Beslenme şekli mikrobiyomu değiştiriyor

Yağ ve şeker bakımından yüksek olan Batı tipi bir beslenme düzeni obeziteye, metabolik sendroma ve diyabete yol açabiliyor. Fakat bu beslenme düzeninin vücutta meydana gelen sağlıksız değişimleri nasıl başlattığı bilinmiyor.

Bağırsak mikrobiyomu, hayvanlarda beslenmenin ayrılmaz bir parçası. Bu yüzden Columbia Üniversitesi Vagelos Hekim ve Cerrahlar Fakültesinde yardımcı mikrobiyoloji ve bağışıklık bilim profesörü olan Ivalyo Ivanov ve meslektaşları, Batı tipi beslenme düzeninin farelerin mikrobiyomlarında başlattığı etkileri araştırmış.

Beslenme düzeninde geçen dört haftanın ardından, hayvanlar kilo alımı, insülin direnci ve glukoz intoleransı gibi metabolik sendrom özellikleri sergilemiş. Hayvanların mikrobiyomları çarpıcı şekilde değişirken, bölümlü filamentli bakteri (kemirgenlerin, balıkların ve tavukların bağırsak mikrobiyotasında yaygın bulunuyor) miktarı hızlı bir düşüş sergilemiş ve diğer bakterilerin miktarı artmış.

Araştırmacıların keşfettiği üzere filamentli bakterideki bu düşüş, Th17 bağışıklık hücrelerindeki etkisi sebebiyle hayvanların sağlığı için büyük önem taşıyor.
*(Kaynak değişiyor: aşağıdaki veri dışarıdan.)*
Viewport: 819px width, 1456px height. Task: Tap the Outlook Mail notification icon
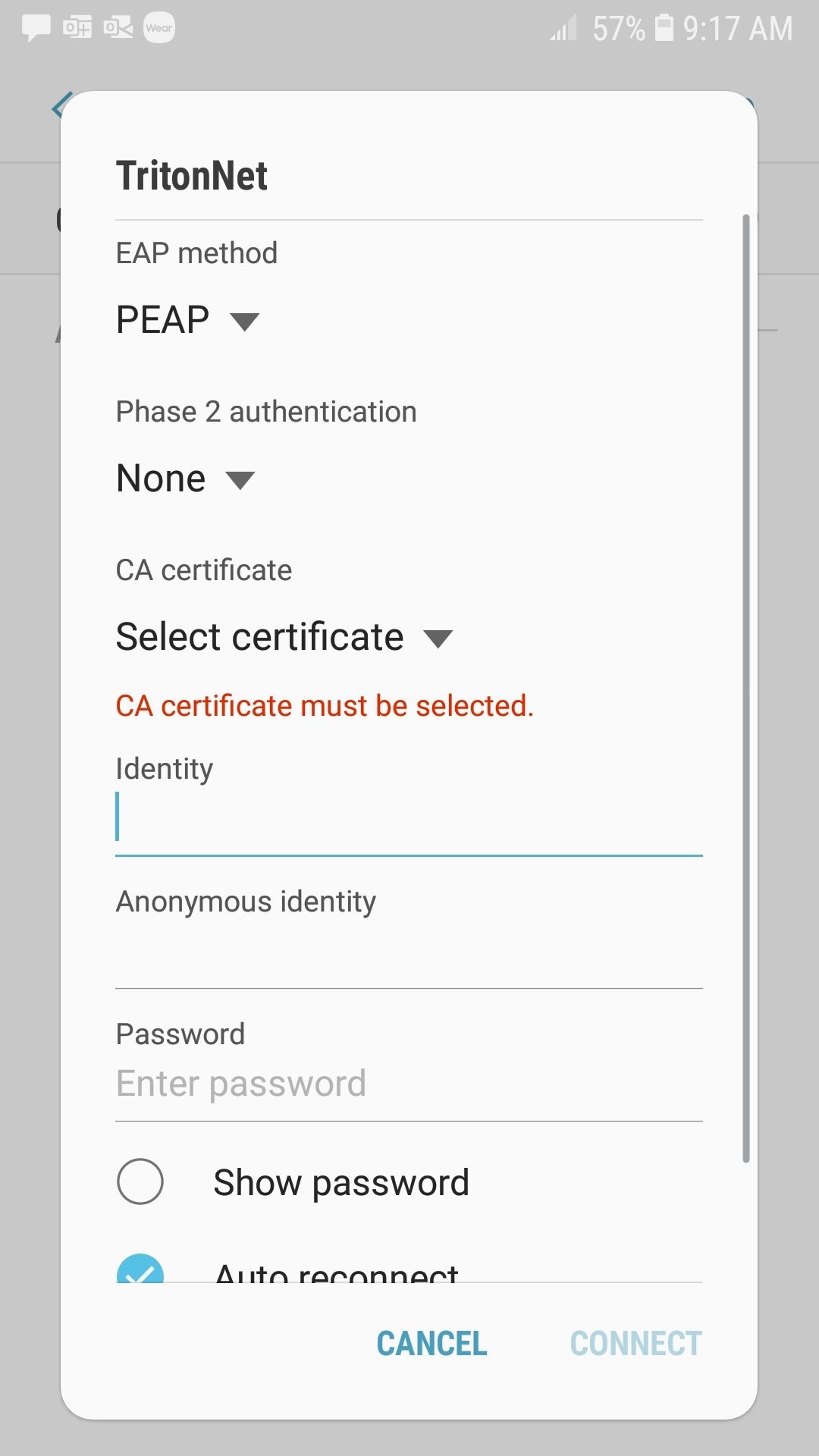click(119, 27)
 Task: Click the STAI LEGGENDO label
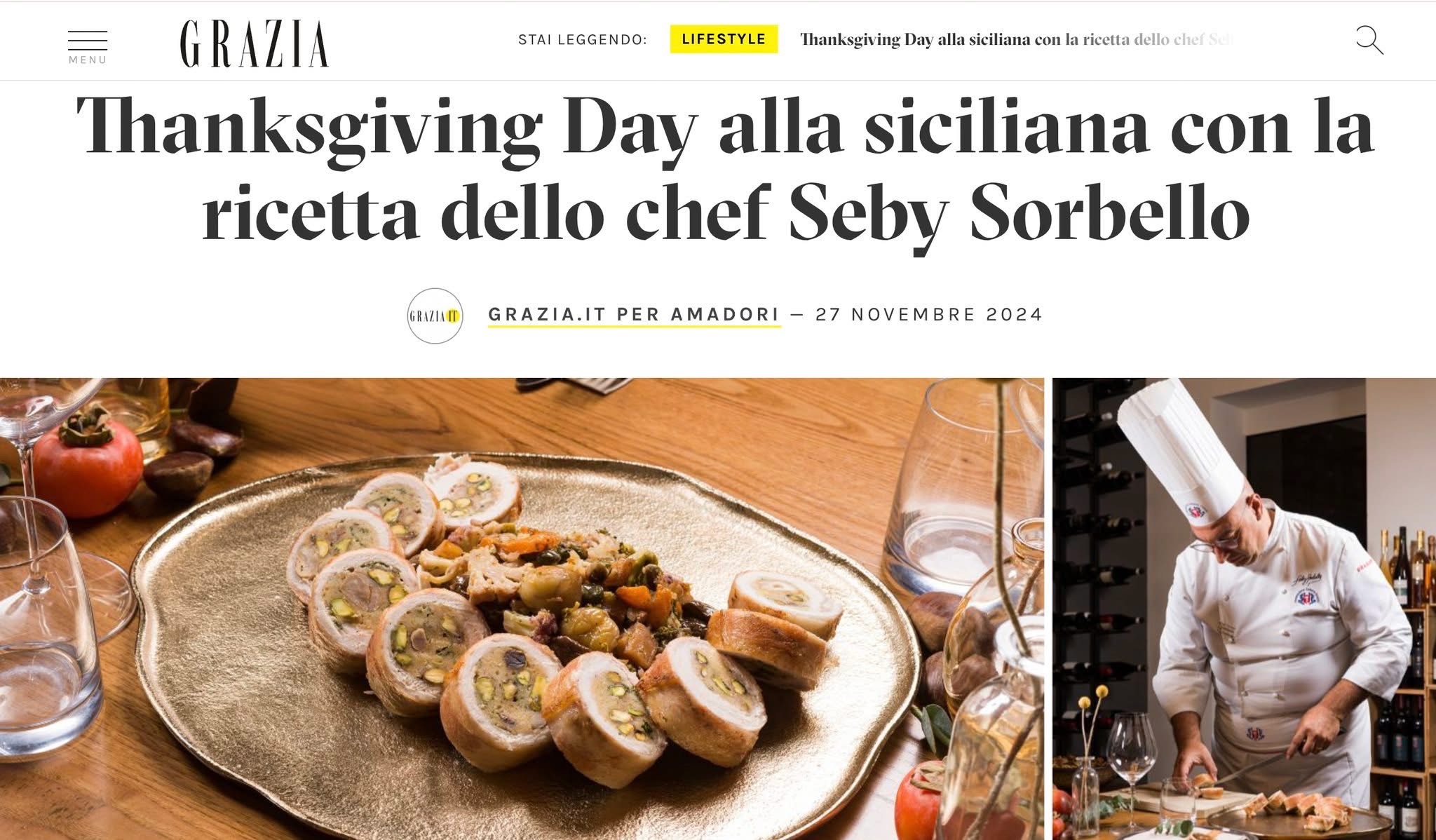click(x=582, y=40)
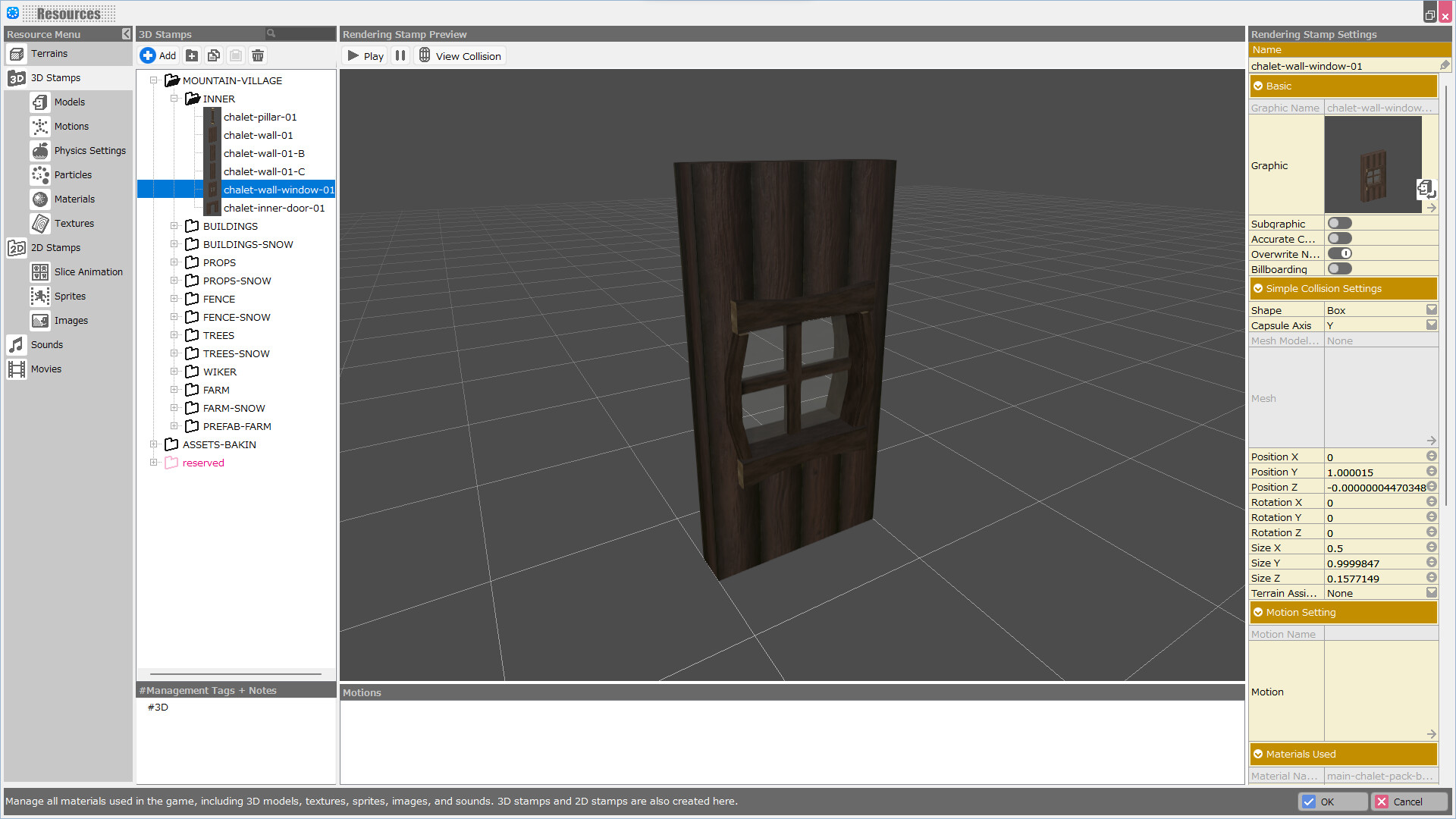The height and width of the screenshot is (819, 1456).
Task: Select the Sounds resource category
Action: coord(47,344)
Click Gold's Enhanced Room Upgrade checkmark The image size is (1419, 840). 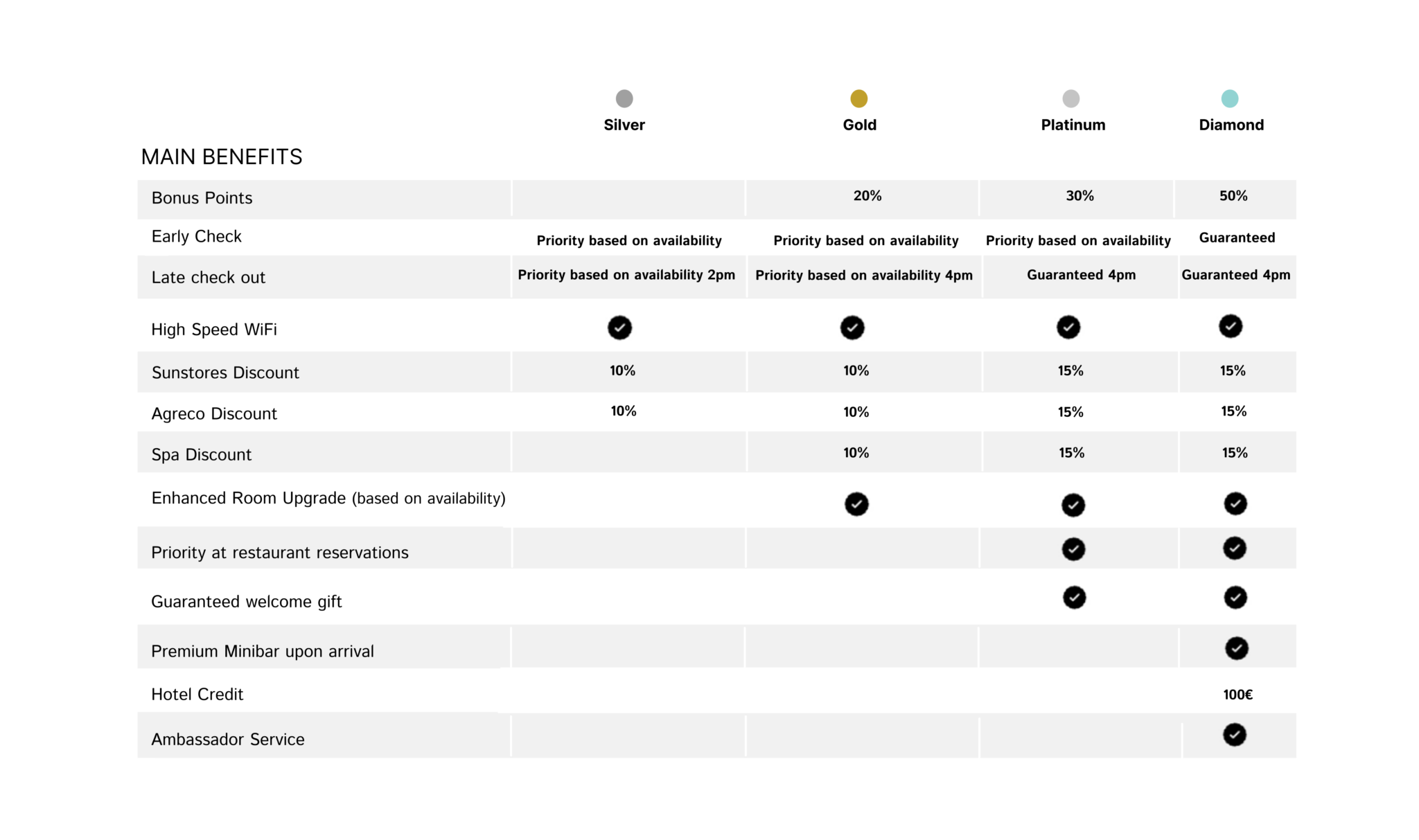tap(856, 504)
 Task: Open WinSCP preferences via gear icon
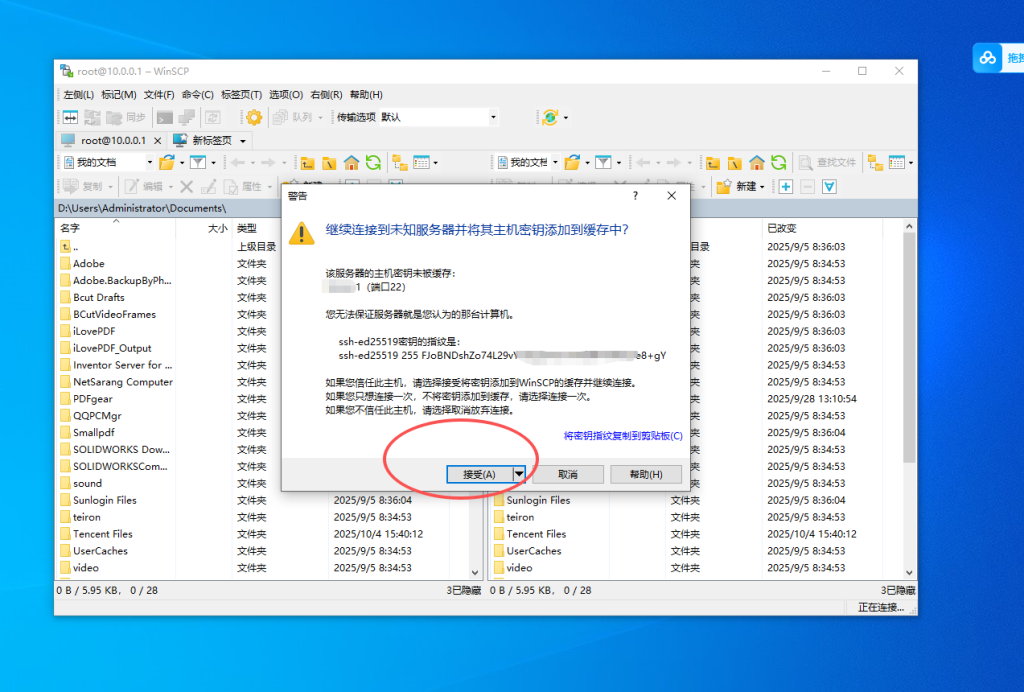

Filamentli bakterideki azalma, bağırsaktaki Th17 hücresi miktarını azaltmış. Yapılan ilave deneylerde ise metabolik hastalığın, diyabetin ve kilo alımının önlenmesinde Th17 hücrelerinin gerekli olduğu ortaya çıkarılmış.

“Bu bağışıklık hücreleri, bağırsaklardaki ‘kötü’ lipitlerin emilimini yavaşlatan moleküller üretiyor ve bağırsaktaki iltihaplanmayı azaltıyorlar” diyor Ivanov. “Diğer bir ifadeyle, bağırsağı sağlıklı tutuyor ve vücudun patojenik lipitleri emmesini önlüyorlar.”

Peki yüksek yağ, yüksek şeker içeren beslenme düzeninin hangi bileşeni bu değişimlere yol açıyor? Ivanov’un takımı, suçlunun şeker olduğunu bulmuş.